There are broadly three streams of research within educational analytics. Learning Analytics (LA) focuses on learners. Its primary concern is optimizing teaching and learning processes. Educational Data Mining (EDM) on the other hand seeks to develop methods for exploring educational data in order to better understand learners, and to extract insights about them and the educational systems.
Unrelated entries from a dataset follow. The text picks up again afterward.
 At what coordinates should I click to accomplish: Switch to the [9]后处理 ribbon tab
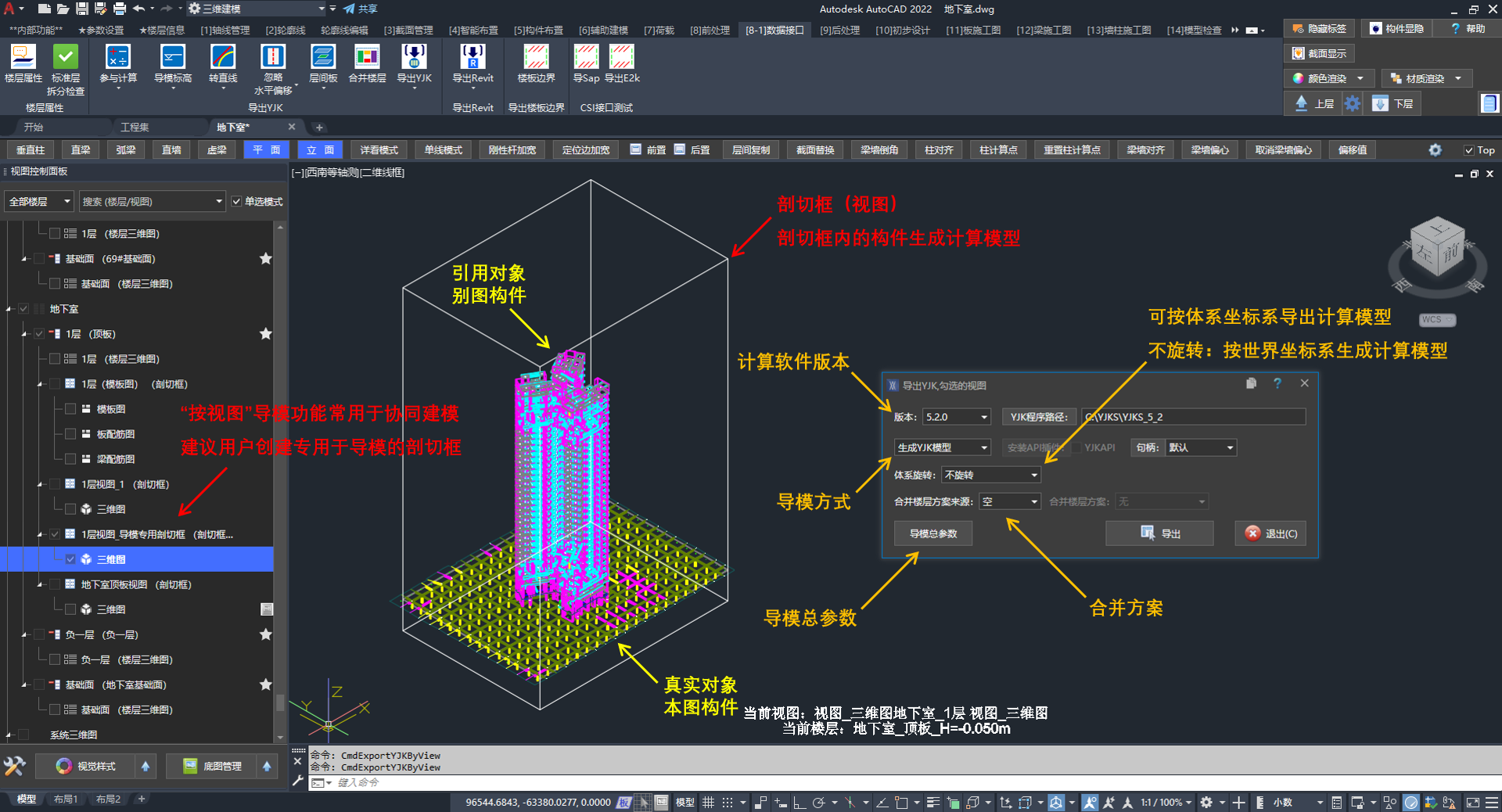pyautogui.click(x=839, y=30)
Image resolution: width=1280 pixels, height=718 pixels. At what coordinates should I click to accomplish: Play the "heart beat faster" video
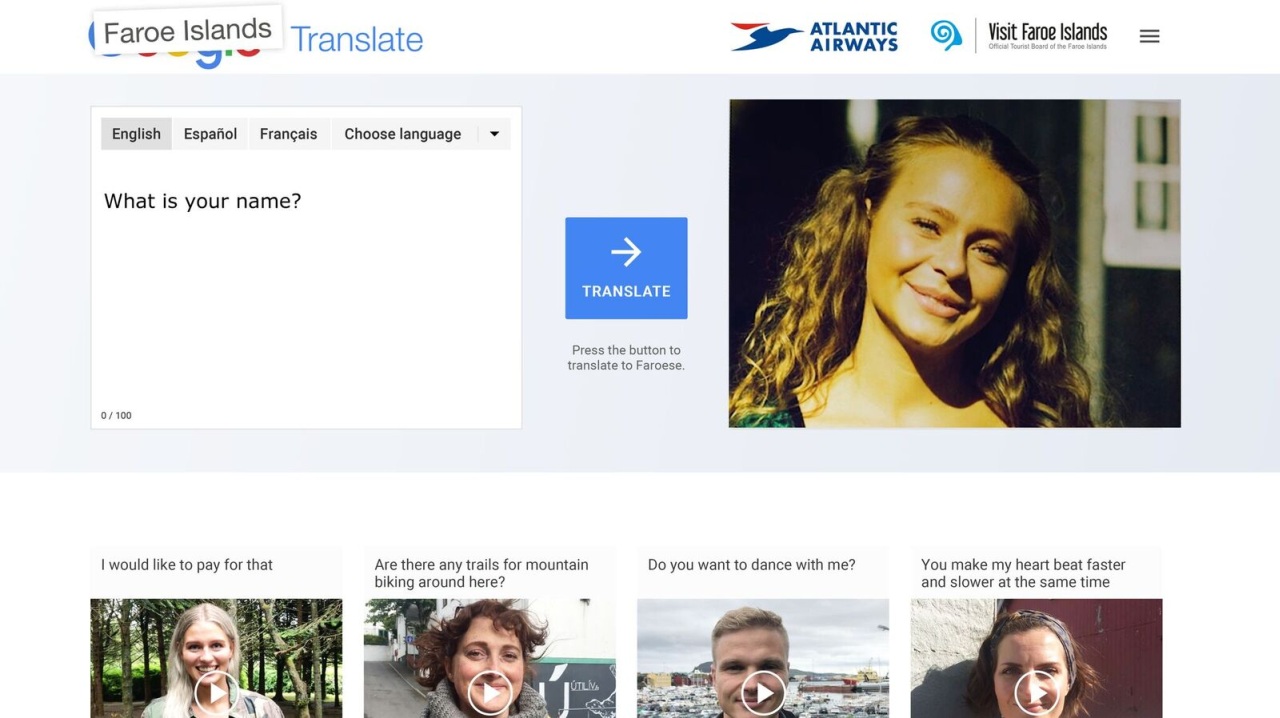(x=1036, y=691)
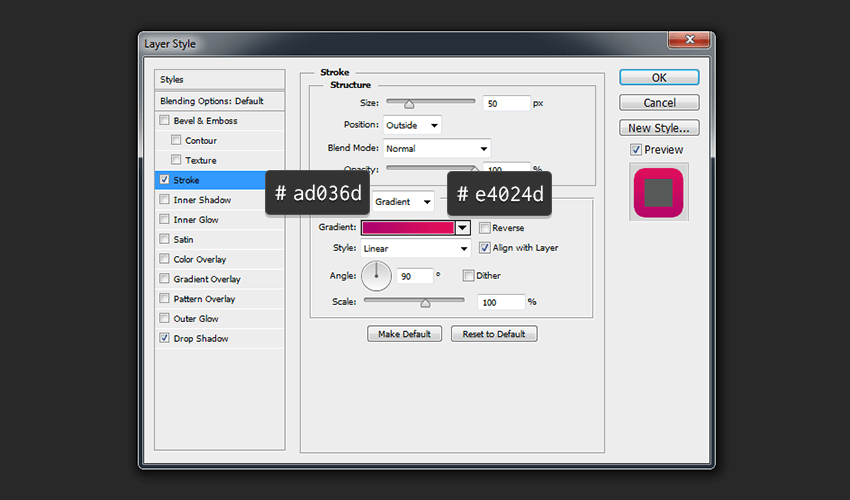Toggle the Preview checkbox
Image resolution: width=850 pixels, height=500 pixels.
tap(636, 150)
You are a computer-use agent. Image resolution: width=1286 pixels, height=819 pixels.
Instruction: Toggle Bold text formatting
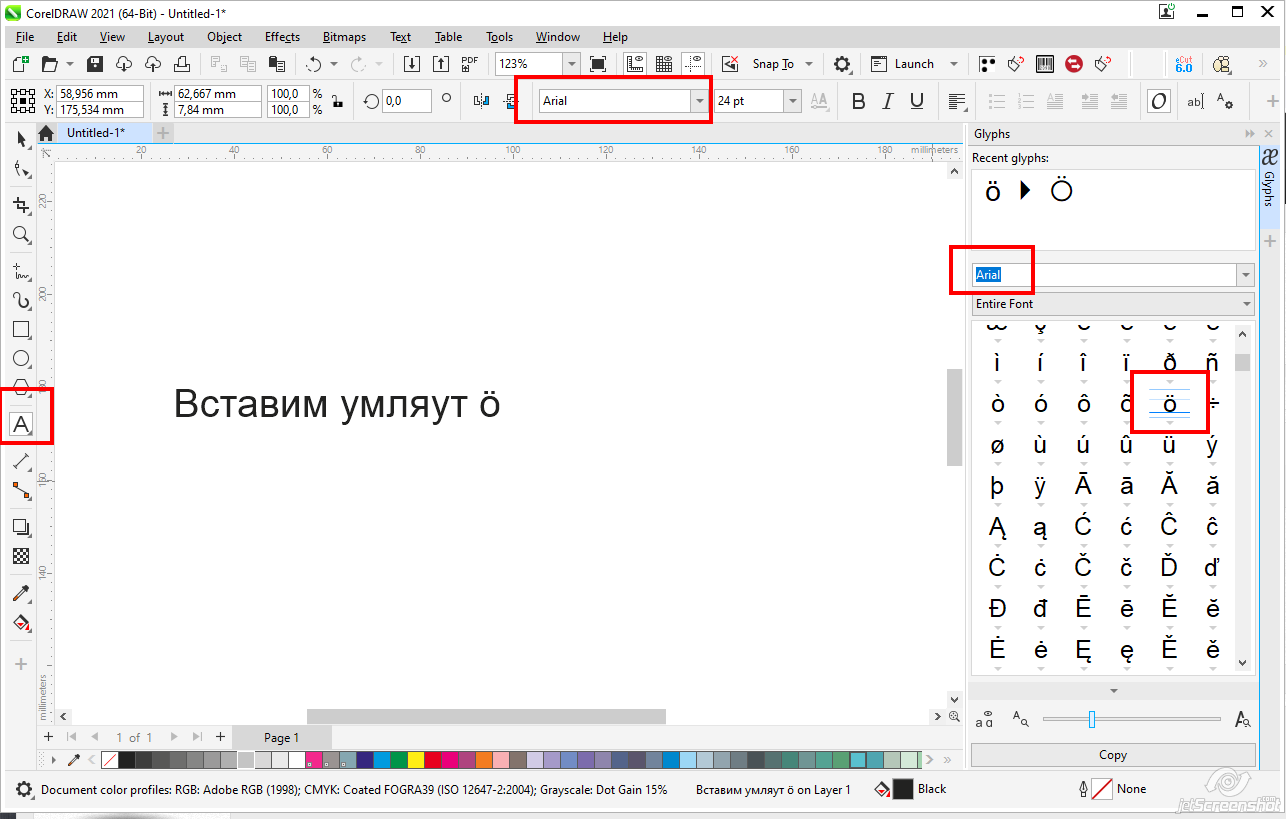(858, 101)
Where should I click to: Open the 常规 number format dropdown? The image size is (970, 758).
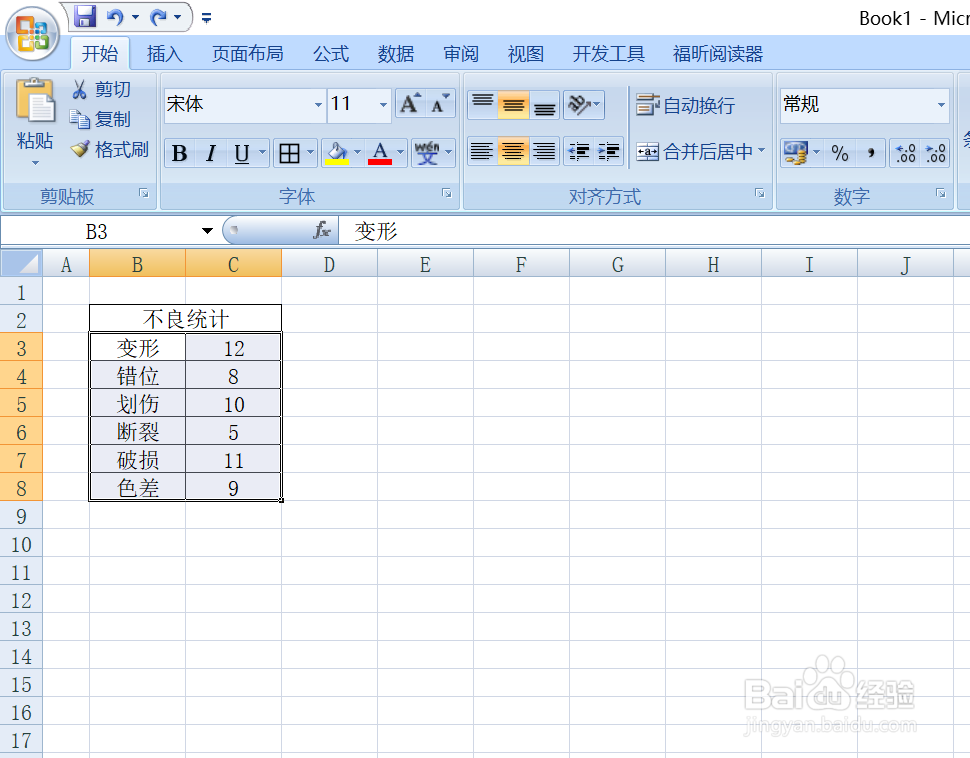[939, 105]
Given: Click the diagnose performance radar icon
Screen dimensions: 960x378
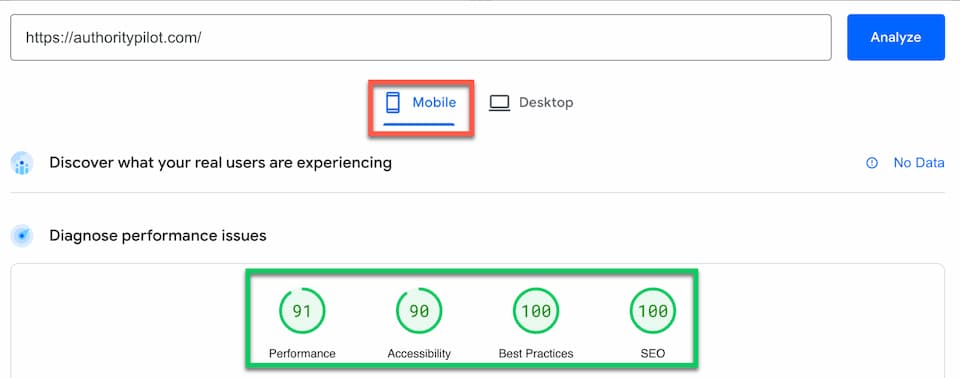Looking at the screenshot, I should (22, 235).
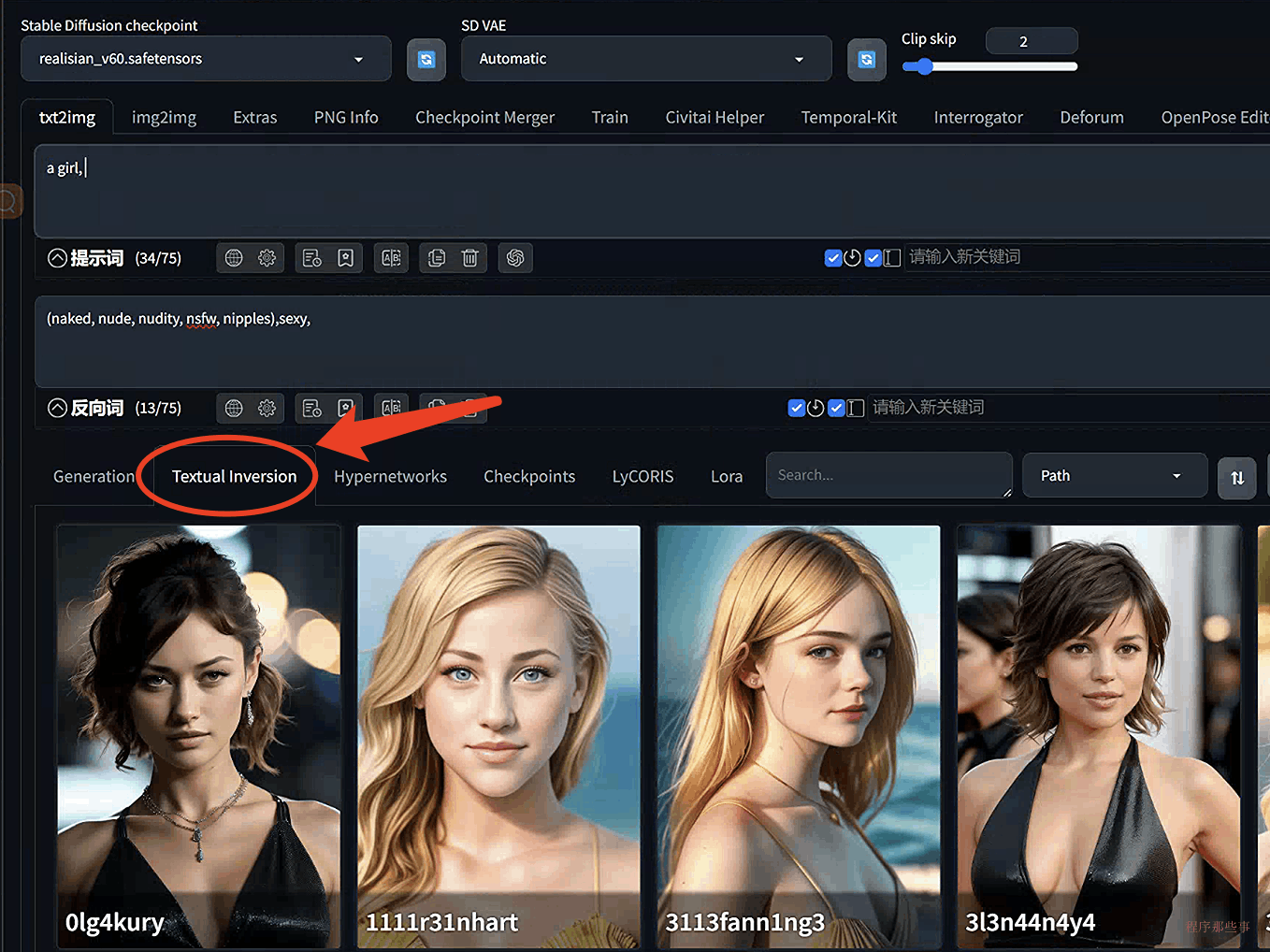This screenshot has height=952, width=1270.
Task: Toggle the second checkbox in prompt keyword bar
Action: pos(873,258)
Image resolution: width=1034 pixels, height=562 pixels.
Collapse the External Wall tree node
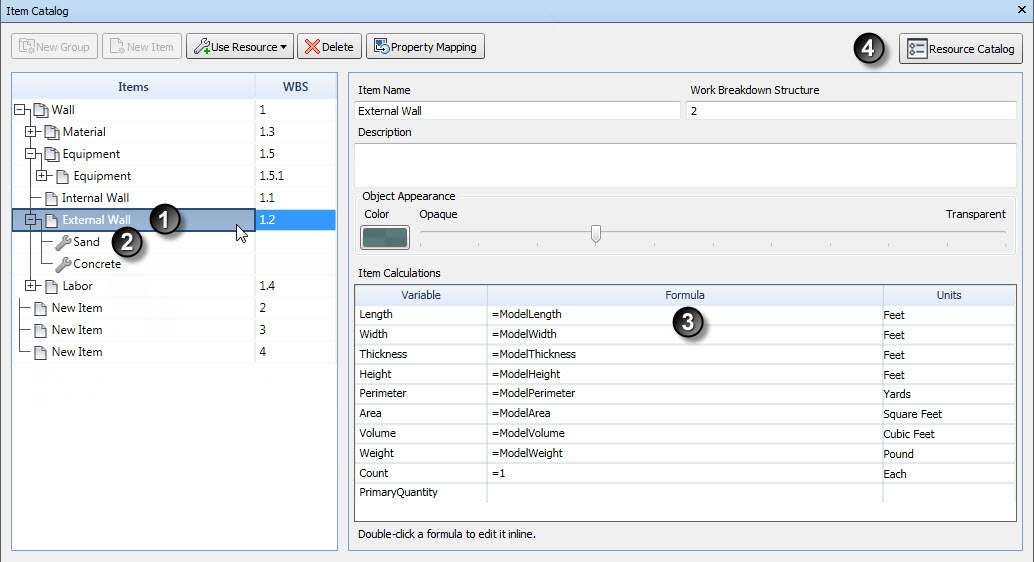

Academic Analytics (AA) draws on the insights gained from educational data for supporting strategic decision-making, resolving academic issues such as retention and improving marketing strategies.
These three streams intersect at various points and share much of the underlying data, and though they could all be grouped under the same umbrella as Educational Data Science, they differ in the stakeholders which they target. EDM tends to target both teachers and learners, while LA primarily addresses the needs of learners. However, institutional administrators, managers and educational policymakers are the key stakeholders of AA applications. The three streams also affect different levels of the educational systems. LA is linked to course-level granularity and to department-level concerns within institutions, while EDM spans departmental through to faculty and institutional-level concerns (Nguyen et al., 2020). Meanwhile, AA affects universities at the institutional level, that has implications for policy making, thus it spans regional, national and possibly international levels.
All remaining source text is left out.